A model trained by our Chinese friends is the least censored – who would have thought… but it makes sense in a strange way. Well, kudos to them. Also, Google’s Gemini is great for code, but sounds somewhat uncreative/mechanical compared to the rest.
The models also like to use a lot of AI-ish jargon; I think you know that already. You have to specifically tell it to avoid buzzwords, hype language, and talk like friends talk to each other or it will nuke any dialogue with buzzwords like “leverage” (instead of “use”), “unlock the potential,” “seamless integration,” “synergy,” and similar stuff that underscores the importance of whatever in today’s fast-paced world… Who taught them these things?
Another thing is, for AI to come up with something relevant or interesting, it basically has to have access to the internet. I mean, it’s not mandatory, but it helps a lot, especially if it decides to check the latest news, right? So, I created a tool with LangChain and Perplexity and provided it to the model so it can Google stuff if it feels so inclined.
A side note about LangChain – since I used all major models (Grok, Gemini, OpenAI, DeepSeek, Anthropic, and Perplexity) – I quickly learned that LangChain doesn’t abstract you completely from each model’s quirks, and that was rather surprising. Like, that’s the whole point of having a framework, guys, what the hell? And if you do search, there are lots of surprising bugs, even in mature models.
For example, in OpenAI, if you use websearch, it will not generate JSON/structured output reliably. But instead of giving an error like normal APIs would, it just returns empty results. Nice. So, you have to do a two-pass thing – first, you get search results in an unstructured way, and then with a second query – you structure it into JSON format.
But on the flipside, websearch through LLMs works surprisingly well and removes the need to crawl the Internet for news or information altogether. I really see no point in stuff like Firecrawl anymore… models do a better job for a fraction of the price.
Right, so with the ability to search and some more specific prompts (and modifying the prompt to elicit the model for its preferences on show topics instead of trying to guess what I want), it became tolerable, but not great.
Then I thought, well – real shows too are not created in one go – so, how can I expect a model to do a good job like that? I thought an agentic flow, where there are several agents like a script composer, writer, and reviewer, would do the trick, as well as splitting the script into chunks/segments, so the model has more tokens to think about a smaller segment compared to a whole script.

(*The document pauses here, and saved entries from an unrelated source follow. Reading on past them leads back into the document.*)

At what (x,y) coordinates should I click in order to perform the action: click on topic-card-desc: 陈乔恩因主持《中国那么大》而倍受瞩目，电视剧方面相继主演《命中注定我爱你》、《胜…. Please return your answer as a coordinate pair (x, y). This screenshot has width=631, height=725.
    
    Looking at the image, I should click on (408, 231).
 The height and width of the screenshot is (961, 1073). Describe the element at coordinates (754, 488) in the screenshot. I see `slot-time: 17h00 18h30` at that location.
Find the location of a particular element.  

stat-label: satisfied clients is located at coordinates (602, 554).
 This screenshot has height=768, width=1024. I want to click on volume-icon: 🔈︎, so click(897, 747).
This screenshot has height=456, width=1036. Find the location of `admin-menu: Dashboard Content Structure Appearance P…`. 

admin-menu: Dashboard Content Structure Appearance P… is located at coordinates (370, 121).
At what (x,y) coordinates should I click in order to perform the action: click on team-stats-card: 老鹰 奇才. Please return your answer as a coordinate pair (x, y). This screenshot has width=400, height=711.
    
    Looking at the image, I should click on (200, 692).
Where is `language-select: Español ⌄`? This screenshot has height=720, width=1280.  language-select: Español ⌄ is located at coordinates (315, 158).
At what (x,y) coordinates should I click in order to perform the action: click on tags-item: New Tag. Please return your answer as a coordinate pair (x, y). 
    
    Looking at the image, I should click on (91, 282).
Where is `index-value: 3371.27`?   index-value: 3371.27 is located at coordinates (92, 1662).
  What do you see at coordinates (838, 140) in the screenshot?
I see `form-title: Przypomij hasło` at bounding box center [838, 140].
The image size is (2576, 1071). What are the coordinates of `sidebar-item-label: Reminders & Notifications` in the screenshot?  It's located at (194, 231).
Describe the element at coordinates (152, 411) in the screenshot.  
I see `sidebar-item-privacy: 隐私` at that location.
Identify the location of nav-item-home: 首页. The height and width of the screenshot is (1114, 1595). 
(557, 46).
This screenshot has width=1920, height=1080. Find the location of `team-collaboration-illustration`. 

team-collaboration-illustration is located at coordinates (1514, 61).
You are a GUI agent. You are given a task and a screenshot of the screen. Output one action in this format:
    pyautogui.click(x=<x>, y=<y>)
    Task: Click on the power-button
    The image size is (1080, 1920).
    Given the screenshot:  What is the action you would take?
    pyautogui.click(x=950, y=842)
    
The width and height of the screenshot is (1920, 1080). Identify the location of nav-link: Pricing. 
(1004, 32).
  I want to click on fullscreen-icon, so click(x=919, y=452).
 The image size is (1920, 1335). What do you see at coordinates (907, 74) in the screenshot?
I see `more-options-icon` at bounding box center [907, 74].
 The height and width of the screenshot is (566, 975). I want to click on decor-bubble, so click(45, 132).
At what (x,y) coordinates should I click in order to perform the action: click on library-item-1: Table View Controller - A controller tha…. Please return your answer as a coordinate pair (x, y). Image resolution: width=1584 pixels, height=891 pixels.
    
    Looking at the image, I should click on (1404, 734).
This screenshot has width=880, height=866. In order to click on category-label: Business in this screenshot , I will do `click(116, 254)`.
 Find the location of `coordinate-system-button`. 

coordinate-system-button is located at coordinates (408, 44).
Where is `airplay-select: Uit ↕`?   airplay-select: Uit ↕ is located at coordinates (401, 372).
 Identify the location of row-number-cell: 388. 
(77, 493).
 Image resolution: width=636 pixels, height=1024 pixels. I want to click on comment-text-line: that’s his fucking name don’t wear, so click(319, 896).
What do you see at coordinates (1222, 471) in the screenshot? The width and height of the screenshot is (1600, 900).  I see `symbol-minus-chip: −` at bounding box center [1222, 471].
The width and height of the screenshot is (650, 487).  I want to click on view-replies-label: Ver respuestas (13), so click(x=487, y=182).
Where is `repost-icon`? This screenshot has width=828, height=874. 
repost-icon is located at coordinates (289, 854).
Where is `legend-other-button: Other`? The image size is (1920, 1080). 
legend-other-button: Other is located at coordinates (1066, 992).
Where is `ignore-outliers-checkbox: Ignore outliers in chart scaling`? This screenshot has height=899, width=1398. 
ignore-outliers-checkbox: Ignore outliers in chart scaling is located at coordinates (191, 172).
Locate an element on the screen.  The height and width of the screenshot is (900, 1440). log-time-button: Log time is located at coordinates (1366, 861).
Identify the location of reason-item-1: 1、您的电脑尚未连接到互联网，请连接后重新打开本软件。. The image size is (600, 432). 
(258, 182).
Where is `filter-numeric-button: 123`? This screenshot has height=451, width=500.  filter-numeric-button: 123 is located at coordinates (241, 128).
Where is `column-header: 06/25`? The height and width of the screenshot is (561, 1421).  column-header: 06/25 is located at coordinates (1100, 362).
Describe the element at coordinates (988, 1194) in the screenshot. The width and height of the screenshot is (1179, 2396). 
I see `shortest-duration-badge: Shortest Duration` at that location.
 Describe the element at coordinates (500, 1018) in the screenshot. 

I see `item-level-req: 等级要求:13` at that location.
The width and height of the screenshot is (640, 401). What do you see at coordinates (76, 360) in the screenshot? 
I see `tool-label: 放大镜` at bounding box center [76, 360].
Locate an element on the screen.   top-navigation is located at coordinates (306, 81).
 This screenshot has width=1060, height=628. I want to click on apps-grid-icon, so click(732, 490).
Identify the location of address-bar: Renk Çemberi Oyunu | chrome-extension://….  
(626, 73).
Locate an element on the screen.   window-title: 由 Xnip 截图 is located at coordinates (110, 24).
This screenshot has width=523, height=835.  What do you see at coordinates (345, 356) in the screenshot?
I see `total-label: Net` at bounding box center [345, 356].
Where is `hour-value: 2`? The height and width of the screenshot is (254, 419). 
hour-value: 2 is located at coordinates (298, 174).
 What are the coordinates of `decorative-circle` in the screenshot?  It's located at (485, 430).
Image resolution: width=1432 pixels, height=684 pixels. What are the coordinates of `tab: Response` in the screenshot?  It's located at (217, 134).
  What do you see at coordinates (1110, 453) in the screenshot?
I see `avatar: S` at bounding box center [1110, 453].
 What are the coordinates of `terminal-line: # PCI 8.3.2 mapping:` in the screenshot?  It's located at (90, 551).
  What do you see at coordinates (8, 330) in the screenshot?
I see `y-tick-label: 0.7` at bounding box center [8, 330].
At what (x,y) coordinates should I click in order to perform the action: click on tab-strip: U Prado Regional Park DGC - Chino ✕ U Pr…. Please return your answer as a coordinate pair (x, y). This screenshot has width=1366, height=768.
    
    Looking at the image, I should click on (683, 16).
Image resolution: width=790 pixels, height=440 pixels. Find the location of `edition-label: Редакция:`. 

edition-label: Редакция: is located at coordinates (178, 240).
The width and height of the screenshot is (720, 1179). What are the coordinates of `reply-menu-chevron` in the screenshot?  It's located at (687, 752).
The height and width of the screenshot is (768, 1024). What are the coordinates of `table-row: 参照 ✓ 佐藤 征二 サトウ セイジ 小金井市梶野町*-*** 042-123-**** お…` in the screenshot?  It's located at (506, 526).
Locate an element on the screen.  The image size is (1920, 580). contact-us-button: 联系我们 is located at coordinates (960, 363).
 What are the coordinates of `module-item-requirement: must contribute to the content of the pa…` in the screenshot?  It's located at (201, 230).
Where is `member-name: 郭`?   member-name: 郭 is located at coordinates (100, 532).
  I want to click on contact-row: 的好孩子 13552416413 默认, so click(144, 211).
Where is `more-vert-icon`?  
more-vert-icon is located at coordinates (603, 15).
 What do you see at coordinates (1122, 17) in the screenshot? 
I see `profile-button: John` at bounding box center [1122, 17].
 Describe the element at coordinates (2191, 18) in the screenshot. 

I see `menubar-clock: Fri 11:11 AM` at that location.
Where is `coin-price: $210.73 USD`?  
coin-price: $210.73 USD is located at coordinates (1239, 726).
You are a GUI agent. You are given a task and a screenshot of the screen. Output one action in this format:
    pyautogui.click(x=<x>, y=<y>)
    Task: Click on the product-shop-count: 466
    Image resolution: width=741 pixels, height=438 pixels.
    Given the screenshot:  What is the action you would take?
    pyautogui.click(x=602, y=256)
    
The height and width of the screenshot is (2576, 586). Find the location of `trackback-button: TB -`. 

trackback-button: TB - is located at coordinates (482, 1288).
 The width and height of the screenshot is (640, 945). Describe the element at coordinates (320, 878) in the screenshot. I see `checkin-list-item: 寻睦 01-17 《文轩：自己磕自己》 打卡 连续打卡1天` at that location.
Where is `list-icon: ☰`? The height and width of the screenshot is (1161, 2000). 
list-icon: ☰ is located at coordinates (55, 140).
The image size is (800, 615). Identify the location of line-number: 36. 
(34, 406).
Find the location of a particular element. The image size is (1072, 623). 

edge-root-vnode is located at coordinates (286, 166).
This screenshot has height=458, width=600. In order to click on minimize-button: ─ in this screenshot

That really worked well and improved the quality of the generation (at the cost of more queries to the LLM and more dollars to Uncle Sam).
But still, it was okay, but not great. Lacked depth and often underlying plot. In real life, people say as much by not saying something/avoiding certain topics, or other nonverbal behavior. Even the latest LLM versions seem to be not that great with the subtext of such things.
You can, of course, craft a prompt tailored for a specific type of show to make the model think about that aspect, but it’s not going to work well across all possible topics and formats… so you either pick one or there has to be another solution. And there is… but it’s already too long, so I’ll talk about it in another post.
The final idea is to build a platform so anyone can create a news channel or automated podcast for whatever area/topic they want, be that a local school news or a podcast dedicated to how Pikachu overcame his childhood trauma.
Here is the thing: https://turingnewsnetwork.com/
Anyway, what do you think about the whole idea, guys?